Tuesday, August 26, 2014

Loons

Is there anything more haunting than the cry of a pair of loons at 3 a.m.?  You are lying in bed in a dark cabin - no moon, no stars, no lights outside or inside the house.  For some unknown reason you are awake and suddenly a first cry comes - instinctively you know there will be another . . . and another . . . and another.  Only loons can make those sounds that carry across a lake. If you listen attentively and for a long time you begin to distinguish between one loon calling to another checking out perhaps where its mate is, and the loon's cry of distress or fear.

Four sisters and I are back from a week's vacation at our lake house an hour north of St. Benedict's. In addition to the companionship, a few games of card, excellent meals and good reading, there is nothing better than greeting the morning with a cup of coffee and Lectio Divina on the screened-in porch, and savoring the grandeur of God's creation for hours. Each of us was heard musing out loud at least once at the beginning of the week, "There is no schedule . . . really?" It took each of us a day or two to awaken fully to the realization that apart from a noon and an evening meal, our days were our own. It seems that I cannot give myself to reading with the same abondonment here at the monastery as I do at the lake. Many hours of the day were given to reading interspersed with a short nap here and there!
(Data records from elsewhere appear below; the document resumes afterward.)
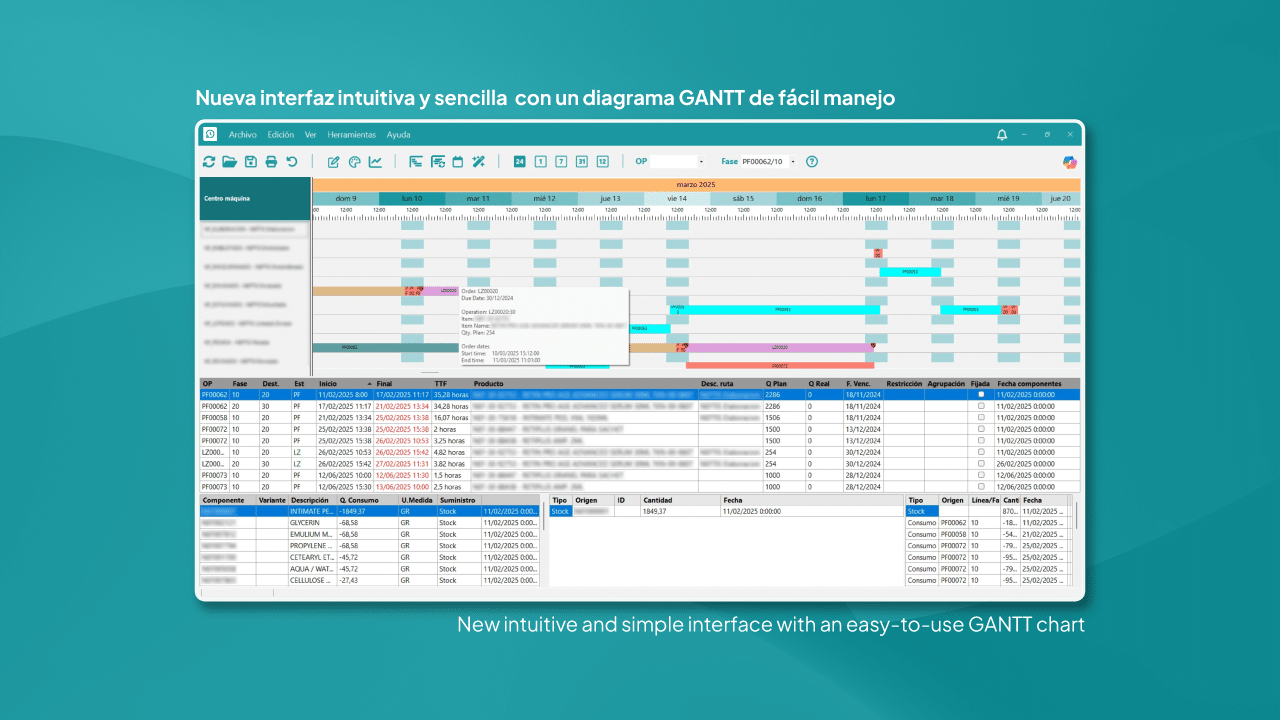Toggle Fijada checkbox for first PF00062 row
The width and height of the screenshot is (1280, 720).
[x=981, y=395]
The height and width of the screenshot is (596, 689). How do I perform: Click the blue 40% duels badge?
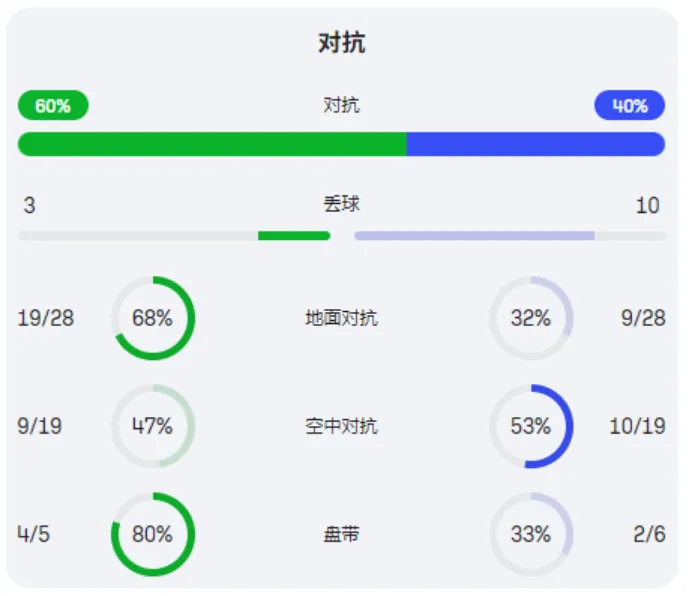point(629,106)
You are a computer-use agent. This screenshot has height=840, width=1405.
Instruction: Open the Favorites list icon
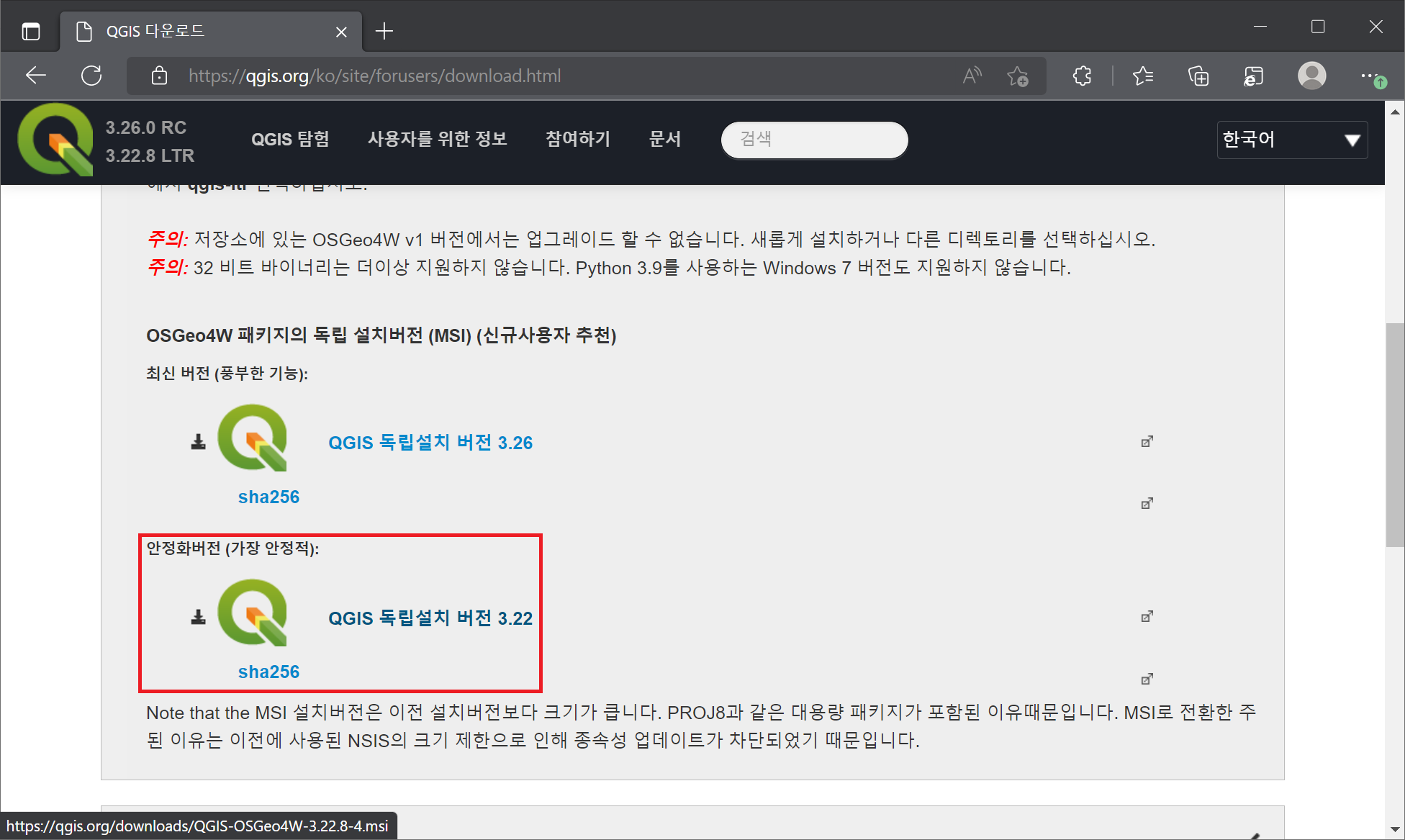[x=1142, y=76]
Whether sitting on a bench on the dock, on a lawn chair in the screened-in porch as the sun is setting or staring into a fire roasting marsmallows, these special moments in a day at the lake can stir up in us an incredible feeling of wonderment and gratitude. And if singing is prayer for us then our Sister Delores Dufner's hymn Be Forever Praised rises easily from our heart to our lips in a song of praise.

1 comment:

  1. Love imagining your setting and the prayerful relaxation. Simply delightful! Thanks for sharing, Sister Helene!